An Effective Aggregation Methodology

Michael Kamfonas
Copyright © InfoKarta inc

 The Double-Dipping Query Pattern

The classic form of the fact-dimension join works for queries written against the base fact. In order to redirect queries to pre-joined MQTs, the columns involved in the query must be embedded in the MQT. This becomes impractical with names and long descriptions for several levels per dimension since if embedded in the MQTs they would make their rows extremely long.
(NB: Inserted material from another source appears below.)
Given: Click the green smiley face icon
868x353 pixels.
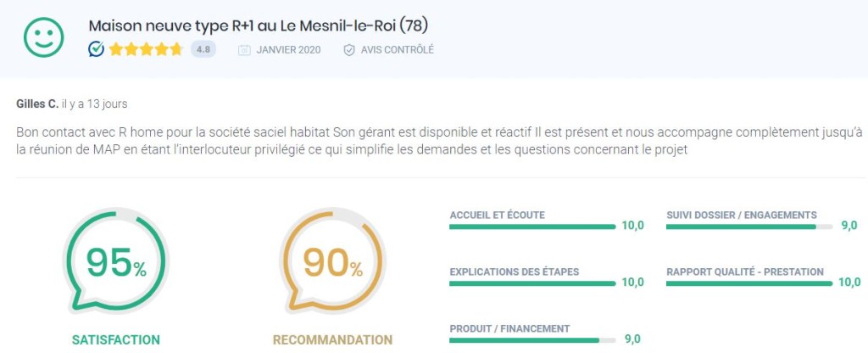Looking at the screenshot, I should (x=44, y=37).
A more appropriate query pattern is to make a double dip to each dimension. First, using a core set of identifier fields that are carried in the MQTs to filter and group the data, and second to pick-up descriptions and names, by rejoining back to the dimension after the grouping. This pattern can be either explicitly introduced by the query designer or implicitly induced by the rewrite step of the optimizer cued by informational functional dependency constraints. This article explores this “double-dipping” query pattern in the context of realistic cube design, and discuses the pros and cons of designing it explicitly or relying on the optimizer to invoke it implicitly. 

Overview

Q1:

Select P.CLS_NM, P.CLS_DSC, L.STR_NM, L.ZIP, C.YR, C.WK, S.SUM(AMT)

From SALES S join PROD P on S.UPC_ID=P.UPC_ID join LOC L on S.STR_ID=L.STR_ID

             join CAL  C on S.DT_ID=C.DT_ID

where P.CAT_ID = 101 and L.RGN_ID = 205 and C.YR = 2005 and C.WK = 40

group by P.CLS_NM, P.CLS_DSC, L.STR_NM, L.ZIP, C.YR, C.WK


A typical dimensional query pattern involves a fact table and one join per dimension. Let’s take a Sales fact, and three dimensions: location, product and calendar. The dimensions typically include multiple levels, each level characterized at least by an identifier and a name, often including a long description or special attributes particular to the level. For example, the product dimension may have UPC as the base level rolling into subclass (SCL), to class (CLS) and to category (CAT). Each of the levels has a token ID generated by the system, a name (NM) and a long description (DSC). The location dimension may include stores (STR) at the bottom level, which carry ZIP code, and open date (OPN_DT) as special attributes, with district (DST), region (RGN), division (DIV) etc. as its higher levels. A typical drill-down query would select a cell of the OLAP cube by filtering on each dimension, and summing quantities and amounts after grouping at the filtering level or lower along each dimension. For example, lets view week 40 sales of major category 101 for region 205 broken down by store and product class. Let’s assume that the displayed results must include class descriptions, store names and ZIP code. The query would look something like Q1.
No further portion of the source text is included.